##### Provided records

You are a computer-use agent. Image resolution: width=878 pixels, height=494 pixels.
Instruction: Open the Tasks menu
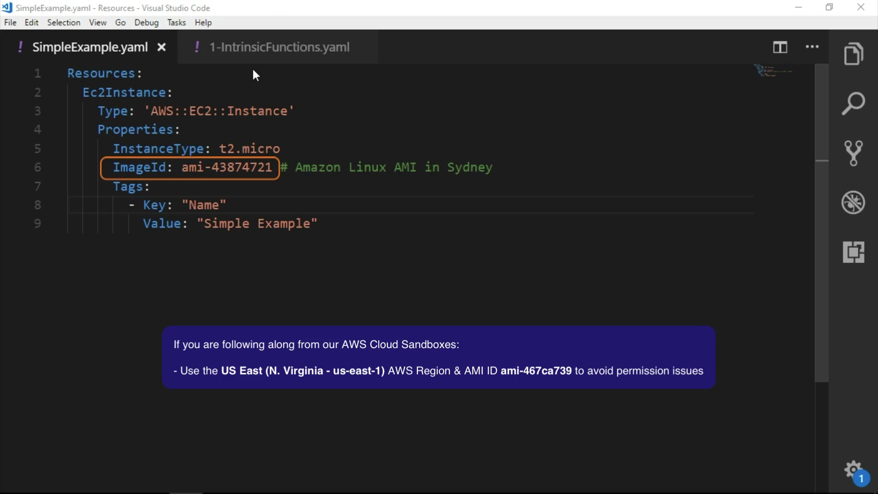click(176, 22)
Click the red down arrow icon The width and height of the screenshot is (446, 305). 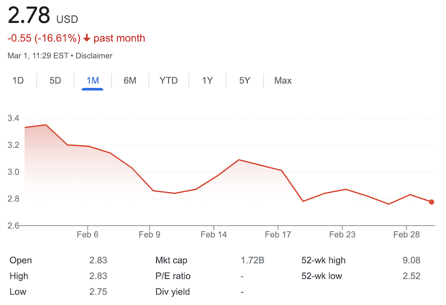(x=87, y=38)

##########
##### Provided records

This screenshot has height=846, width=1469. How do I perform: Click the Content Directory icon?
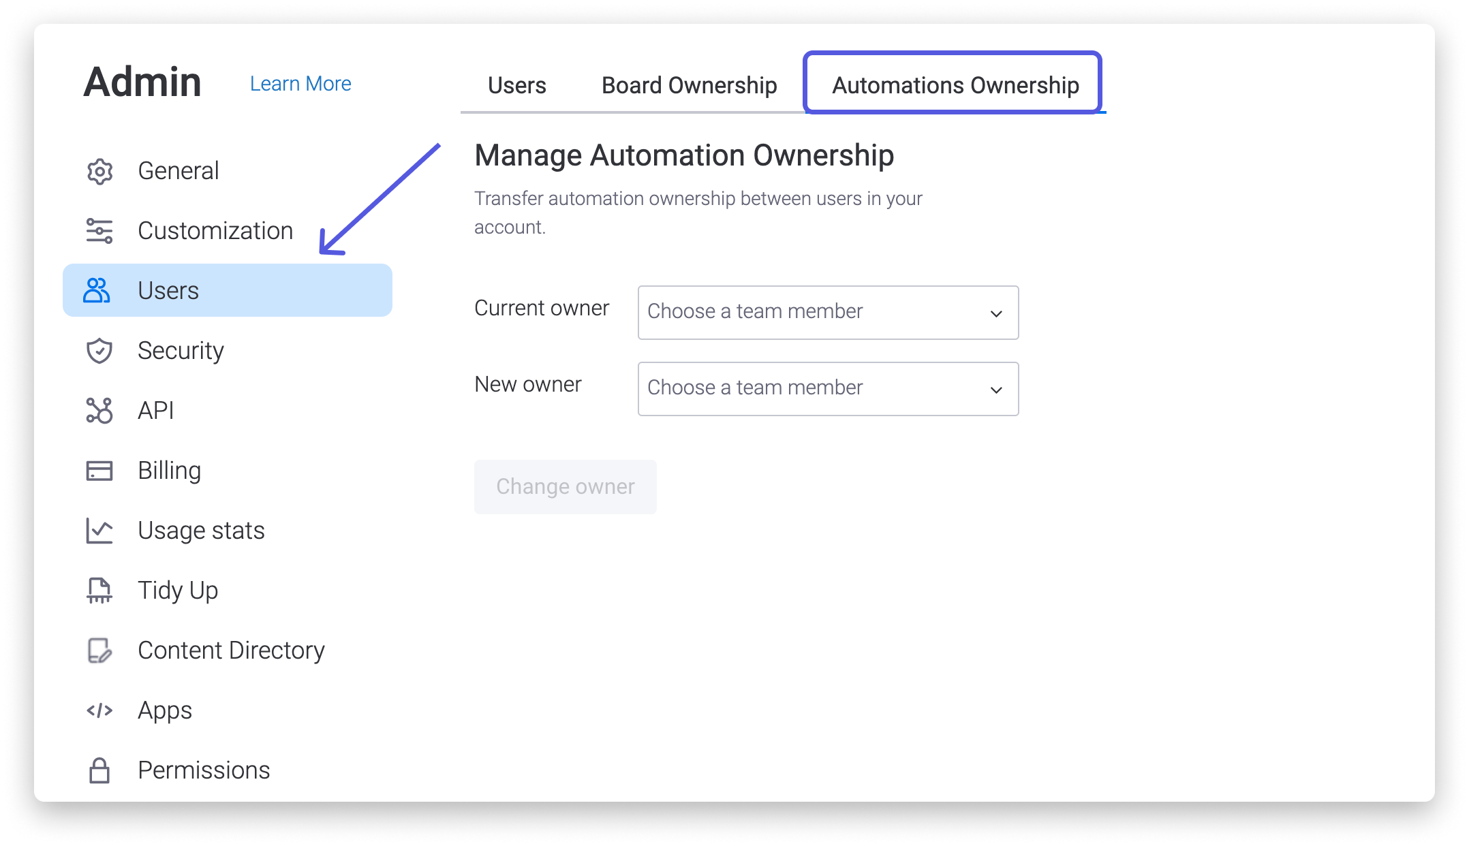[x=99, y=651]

##########

■ The task
Rewrite the material from the line with "This screenshot has" to the line with "[x=99, y=651]", putting "Media Library" in place of "Content Directory" and keeping everything else the same. Leave the pictures out of your answer.

■ Full response
This screenshot has height=846, width=1469. How do I perform: Click the Media Library icon?
[x=99, y=651]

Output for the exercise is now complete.